The Castle, built by the McGeoghegans, has unusual rounded external corners and a projecting round tower on it's South-west corner. The Castle was in use until 1650 when it was then seized by Cromwellian forces and over forty of the McGeoghegan clan put cruelly to death.
The ruins stand today in a field not far from historic Trim and are listed as a National Monument.
We found that access to this field is by way of a large wood and stone stile with wooden planks on the other side to aid crossing a ditch. There is also an information board pinned to the stile which sheds some light on the Castle's history.
Tramping across the field was a bit of a trudge as the ground underfoot was quite boggy in places (appropriate footwear recommended!) and with cattle also present there was a great deal of Cow pats to deal with as well.

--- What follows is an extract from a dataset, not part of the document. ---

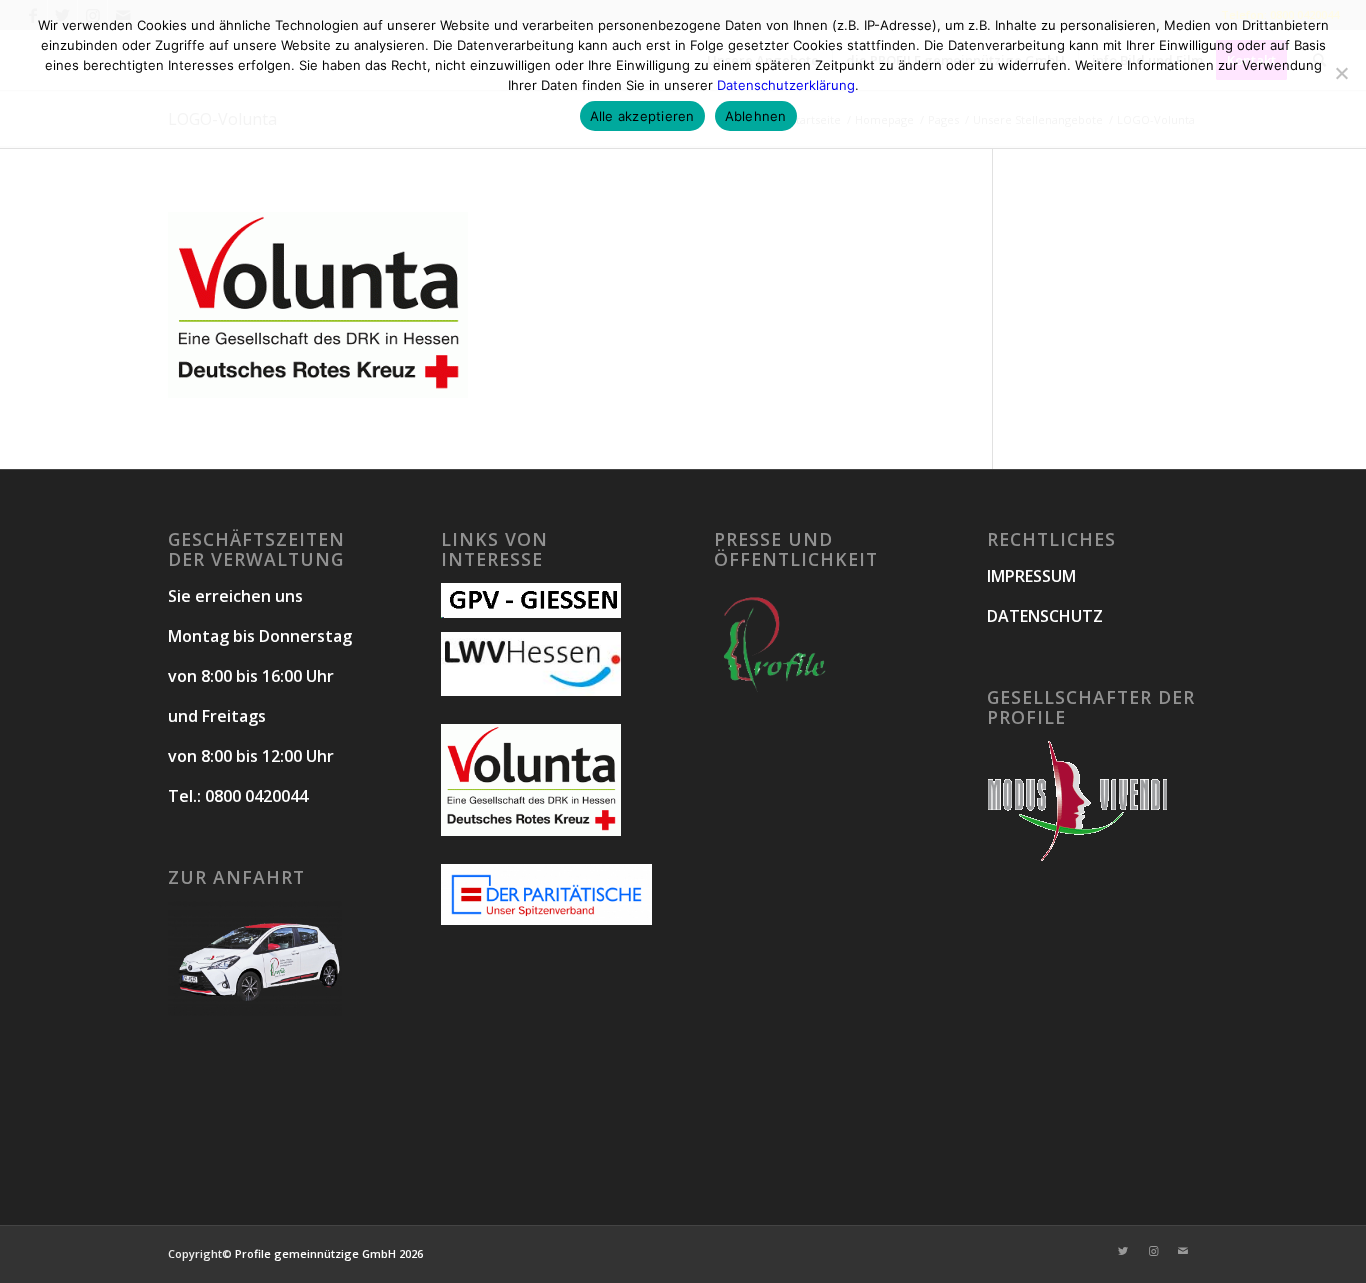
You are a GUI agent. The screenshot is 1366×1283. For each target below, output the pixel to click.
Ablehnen (756, 116)
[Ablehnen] (1341, 73)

The Castle comprises of three storeys and stands at about 40 feet high. All of the walls are intact but there is a large crack on the approach wall. We had read that the Castle gate was usually locked and a key could be obtained from the bungalow on the opposite side of the road, but when we arrived the gate was visibly open. Anticipation of a climb up the tower stair was well and truly shattered upon finding that the staircase was crumbling and parts of it had fallen or were removed. Perhaps the landowner had done this for insurance purposes and therefore no need to lock the gate.
Anyway back inside, the Castle has a vaulted roof on the lower floor and two small windows, but it was difficult too see much as it was quite dark within. Coupled with that was an unfortunate lingering odour which I'm putting down to the cattle possibly wandering in and out of the gate. I believe that there are mural garderobes and a fireplace on the upper floors but now unfortunately they are inaccessible.
One of the Castle's defenses is a machicolation situated at roof level above the door, used to attack any would be assailants from above.
All in all it was a mixed experience, not much to see inside with the stairs gone and no feeling of dread considering it's violent history, but the unusual exterior features are still worth seeing.
To find the ruins, take the R161 from Trim and drive for about 8 miles. You will cross Inchamore Bridge and thereafter keep your eyes open for a single storey house on your right. The entrance to the field is opposite this house and you can park safely on the verge nearby.